Youngman may have become famous for his quick one-liners and spots on popular programs like “The Ed Sullivan Show,” but his beginnings were much humbler.
He was born to a Jewish family in Liverpool, England, but moved to Brooklyn with his parents as a child.
His first foray into comedy occurred while working at a print shop in Manhattan, where he began printing out what he called “comedy cards,” one line jokes he started selling at the shop.
Milton Berle, already a heavyweight in showbiz, happened upon these cards one day and immediately struck up a friendship with his young new apprentice.
At that time, however, the only entertainment gig Youngman could book was as a musician. His parents had encouraged him to take up the violin as a child, and Youngman put those talents to work as leader of a small jazz band called the Swanee Syncopaters.
But Youngman realized his love for laughs hadn’t faded, and he began doing stand up for audiences between jazz numbers. As the act evolved, he learned to combine his violin playing with one-line quips, a technique he would become famous for.

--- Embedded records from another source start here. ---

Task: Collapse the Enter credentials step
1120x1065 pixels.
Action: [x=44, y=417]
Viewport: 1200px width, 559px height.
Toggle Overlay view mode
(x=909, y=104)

Eventually, Youngman’s career and recognition grew. He began appearing on radio shows, then television, until Americans across the nation knew his name.
In 1974, the New York Telephone Company began a venture called Dial-a-Joke, a line users could call to listen to 30 seconds of comedy material. Three million people called in just one month to hear Youngman’s voice, the most any comedian ever received.
Youngman died on February 24, 1998, at the age of 91. His legacy lives on today, however. A live comedy album of Youngman’s 1959 performance at the Celebrity Club in St. Louis can currently be downloaded on iTunes.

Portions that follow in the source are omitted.